Some fields are easy to parse such as "PanOSDGl1" and "dvchost". But I would love to be able to give the field "cs2" the value:

"{blabla 55c6e493-a011-4556-ac9e-6f5318913d3d { to [ any ]; from [ any ]; source [ testadress ]; destination [ any ]; source-user [ any ]; category [ any ]; application [ any ]; service [ application-default ]; source-hip [ any ]; destination-hip [ any ]; tag [ tag1 ]; action allow; rule-type universal; description yoyo!; } }"

and field "msg" the value:

vsys vsys1 rulebase security rules blabla

I don't know a good way to handle this. I can configure the firewall (which sends the logs to Logstash) to place the value of the field "msg" in "{}", but I don't know if this will help since all other fields are parsed with the filter:

 kv {
    field_split => " "
    value_split => "="

Why not use a cef codec rather than trying to parse CEF using a kv filter? You can use a tcp output/input pair as shown here.

I have tried that but the only output that was generated is this:

CEF:0|Elasticsearch|Logstash|1.0|Logstash|Logstash|6|

That is what you would get if you used a cef codec on an output, which is not what I linked to.

Ah I see what you mean now.

It does help with the parsing of the complicated fields since it now parses the whole message.

However, it does generate multiple _grokparssingerror messages and some fields are now missing. (such as the "message" field which showed the raw log message). Also, the structure of the output seems a bit off. I checked the result after removing the grok filter, but that broke my logic filters since a lot of the if statements look at the name of fields.

Are these logs from a Palo Alto device, right?

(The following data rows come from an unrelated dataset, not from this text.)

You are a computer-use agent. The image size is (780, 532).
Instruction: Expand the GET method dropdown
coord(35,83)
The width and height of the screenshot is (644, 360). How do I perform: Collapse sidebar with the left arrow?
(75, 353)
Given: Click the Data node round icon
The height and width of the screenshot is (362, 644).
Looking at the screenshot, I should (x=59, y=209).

Are you able to change the format of the logs that are being sent?

If you can, I would recommend that you change it to send logs in csv, it will make it pretty easy to parse the logs.

I needed to receive logs from Palo Alto devices a couple of time ago and the first thing I asked the network team was to send the logs as csv not CEF.

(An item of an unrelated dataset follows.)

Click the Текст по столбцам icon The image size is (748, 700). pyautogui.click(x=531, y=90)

Thanks for the advice! I made it work by editing the palo alto log format by not using a space as delimiter for the fields but a ";". Then using the kv filter plugin with field_split => ";" to mark the complete values.

Now the full value of each field is correctly parsed.

This topic was automatically closed 28 days after the last reply. New replies are no longer allowed.